Machine Learning Engineer
Krakow, Lesser Poland, Poland
As a Data Engineer in Ocado Smart Platform, you will be responsible for expanding and optimising our cloud based Data Lake architecture. In this position, your responsibilities will include designing and building data marts to serve specific business lines, creating best practises and defining data processing strategies for our Platform. This gives you the unique opportunity to work with, and influence, how state of the art technologies provided by Google Cloud Platform (BigQuery, DataFlow, Cloud Storage) will evolve - the same that Google is using internally to process extreme amounts of data.
You will be responsible not only for development, maintenance and support of scalable and well monitored data processing workflows but also for creating toolkits which help all Ocado teams to enable data driven smartness in our products.
You will work with an exceptional team of engineers, as well as a product owner to identify and scope projects, plan those projects and effectively communicate advanced technical issues and findings to a range of technical and non-technical internal audiences. You will be an advocate of a Data Driven Company paradigm and will be able to evangelize others about data processing best practices and share the knowledge. You will have a chance to work and cooperate with various development teams to deliver specific features and remove blockers to launching new clients.
We are looking for people who are experts and get things done by using their smarts and whatever tools make sense to get the job done.

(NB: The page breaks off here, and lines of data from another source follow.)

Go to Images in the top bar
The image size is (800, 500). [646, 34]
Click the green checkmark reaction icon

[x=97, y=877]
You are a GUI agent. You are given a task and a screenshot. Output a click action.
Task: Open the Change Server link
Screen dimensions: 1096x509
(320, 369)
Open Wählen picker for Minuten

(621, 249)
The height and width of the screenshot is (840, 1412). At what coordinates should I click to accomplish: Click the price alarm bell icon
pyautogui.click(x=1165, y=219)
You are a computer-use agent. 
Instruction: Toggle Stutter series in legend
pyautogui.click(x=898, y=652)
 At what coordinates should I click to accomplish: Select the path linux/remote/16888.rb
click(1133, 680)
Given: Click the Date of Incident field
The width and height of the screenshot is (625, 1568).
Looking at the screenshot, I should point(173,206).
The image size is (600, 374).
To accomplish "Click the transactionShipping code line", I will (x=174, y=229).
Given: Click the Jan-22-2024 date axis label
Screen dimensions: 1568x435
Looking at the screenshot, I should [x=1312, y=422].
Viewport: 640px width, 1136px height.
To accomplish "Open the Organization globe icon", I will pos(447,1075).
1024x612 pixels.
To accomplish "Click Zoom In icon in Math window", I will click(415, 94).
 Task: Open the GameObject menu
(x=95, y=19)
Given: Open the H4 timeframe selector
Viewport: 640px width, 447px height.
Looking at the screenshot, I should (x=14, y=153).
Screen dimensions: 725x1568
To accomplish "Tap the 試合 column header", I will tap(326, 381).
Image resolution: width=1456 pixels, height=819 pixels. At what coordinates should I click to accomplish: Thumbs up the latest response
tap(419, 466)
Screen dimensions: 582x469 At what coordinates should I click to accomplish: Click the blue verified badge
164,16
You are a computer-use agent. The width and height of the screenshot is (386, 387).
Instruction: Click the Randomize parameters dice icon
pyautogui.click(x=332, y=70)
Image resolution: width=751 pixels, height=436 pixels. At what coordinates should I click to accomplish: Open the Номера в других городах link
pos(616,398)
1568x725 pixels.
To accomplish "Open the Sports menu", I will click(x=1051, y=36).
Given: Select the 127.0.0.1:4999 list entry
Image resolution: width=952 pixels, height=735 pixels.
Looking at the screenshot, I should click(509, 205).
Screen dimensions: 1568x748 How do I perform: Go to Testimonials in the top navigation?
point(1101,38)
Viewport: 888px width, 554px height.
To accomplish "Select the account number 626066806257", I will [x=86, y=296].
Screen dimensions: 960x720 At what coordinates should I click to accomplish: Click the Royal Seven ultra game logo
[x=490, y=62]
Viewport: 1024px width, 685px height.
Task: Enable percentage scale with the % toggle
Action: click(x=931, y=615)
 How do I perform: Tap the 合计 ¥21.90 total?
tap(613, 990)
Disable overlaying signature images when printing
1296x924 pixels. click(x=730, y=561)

People who love to stand on the shoulders of giants to solve new problems and thrive in a rapidly innovating space.
Desired skills & competencies
- Ability to write and optimise SQL queries
- Knowledge of Java o
- Knowledge of databases and best engineering practices
- Data structuring and design skills
- Strong verbal and written communication in English and Polish
- Previous experience working within the Map-Reduce programming model (e.g., Hadoop), Spark or Apache Beam
- Knowledge of massive parallel processing approach
- Previous experience working with data sets measured in terabytes
- Knowledge of data warehousing principles
- Knowledge of Google Cloud Platform (Compute Engine, BigQuery, DataFlow, DataProc, Cloud Storage)
- Good understanding of data protection issues
- Be passionate about Big Data
- Able to explore new technology, strong innovation skills
- Good communication skills
- Able to assess strengths and weaknesses of technology or approaches and communicate their best application
- Able to operate independently towards goals
- Able to coordinate well with other teams